03 January 2012

A urine-soaked gloat from a urine-soaked creature

It can't be said that I am an easily shocked innocent. Indeed, some people consider me to be as cynical as a tax man. But the post A Brief Comment on the Passing of Christopher Hitchens by the known Holocaust leech Norman G. Finkelstein was still a revelation to me.



As JudeoPundit put it, with a great deal of restraint and understatement I have to add, Finkelstein seems to want to avoid gloating over the death of Hitchens, but can't quite manage it. A few quotes from Finkelstein's revealing gloat:

When I first learned that Hitchens was diagnosed with an excruciating and terminal cancer, it caused me to doubt my atheism.
First Hitchens passed.
If that wasn’t burden enough to bear, the next day Vaclav Havel imploded.
The deep thinkers among us were now beside themselves with grief.
But then, on the third day, Kim Jong-il kicked the bucket.
Moe, Larry, Curly. Christopher, Vaclav, Kim.
Well, enough is enough, and any comment will be redundant, in my humble.

So, in the spirit of the above quoted, I would like to make a public commitment. If the hateful vermin croaks before I kick the bucket, I  promise not to say or write anything about the event. Aside of something light and friendly in the manner of  "The vermin bought the farm? Good."

Oh, and if you want to know why the urine imagery in the headline, just read the end of that hate-filled piece by the vermin.
○ ○ ○ ○ ○ ○ ○
WORK TO BE COMPLETED >>
Output everything in the blog post from "It can't be" down to "themselves with grief.". The rows after this blog post have nothing to do with it.

SOURCE MATERIAL >>
○ ○ ○ ○ ○ ○ ○
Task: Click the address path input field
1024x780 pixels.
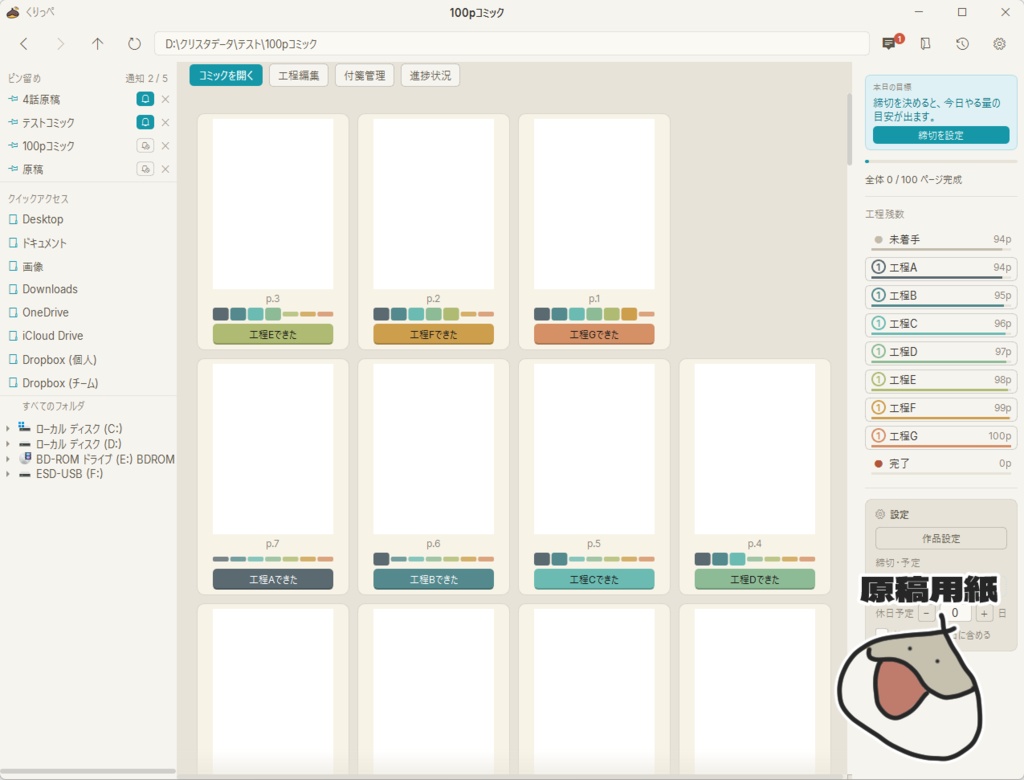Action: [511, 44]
○ ○ ○ ○ ○ ○ ○
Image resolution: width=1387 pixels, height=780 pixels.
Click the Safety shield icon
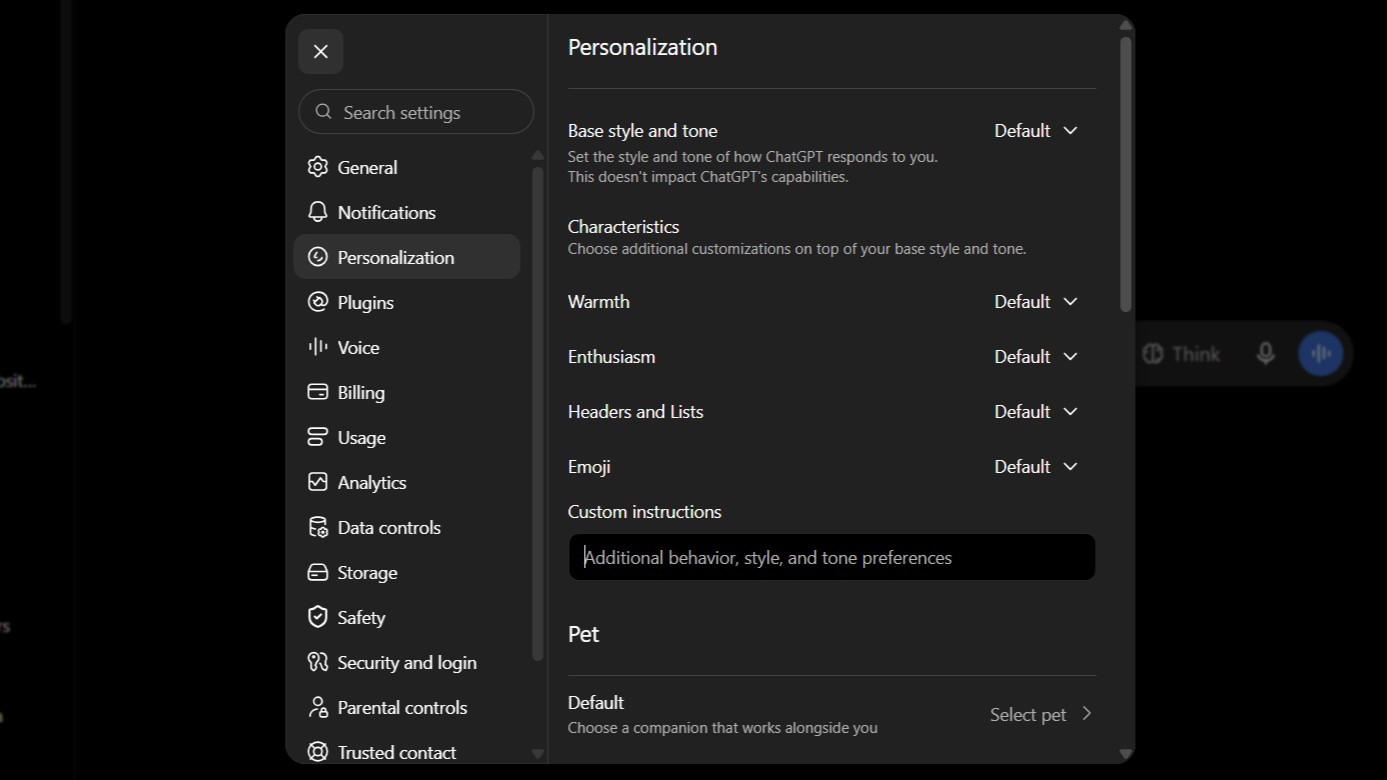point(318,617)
○ ○ ○ ○ ○ ○ ○
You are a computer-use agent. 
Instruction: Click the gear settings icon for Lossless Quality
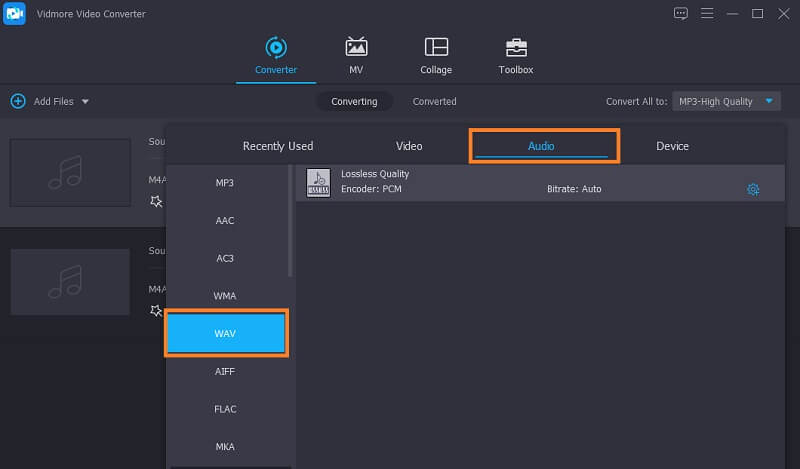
○ ○ ○ ○ ○ ○ ○
ANSWER BOX >>
It can't be said that I am an easily shocked innocent. Indeed, some people consider me to be as cynical as a tax man. But the post A Brief Comment on the Passing of Christopher Hitchens by the known Holocaust leech Norman G. Finkelstein was still a revelation to me.



As JudeoPundit put it, with a great deal of restraint and understatement I have to add, Finkelstein seems to want to avoid gloating over the death of Hitchens, but can't quite manage it. A few quotes from Finkelstein's revealing gloat:

When I first learned that Hitchens was diagnosed with an excruciating and terminal cancer, it caused me to doubt my atheism.
First Hitchens passed.
If that wasn’t burden enough to bear, the next day Vaclav Havel imploded.
The deep thinkers among us were now beside themselves with grief.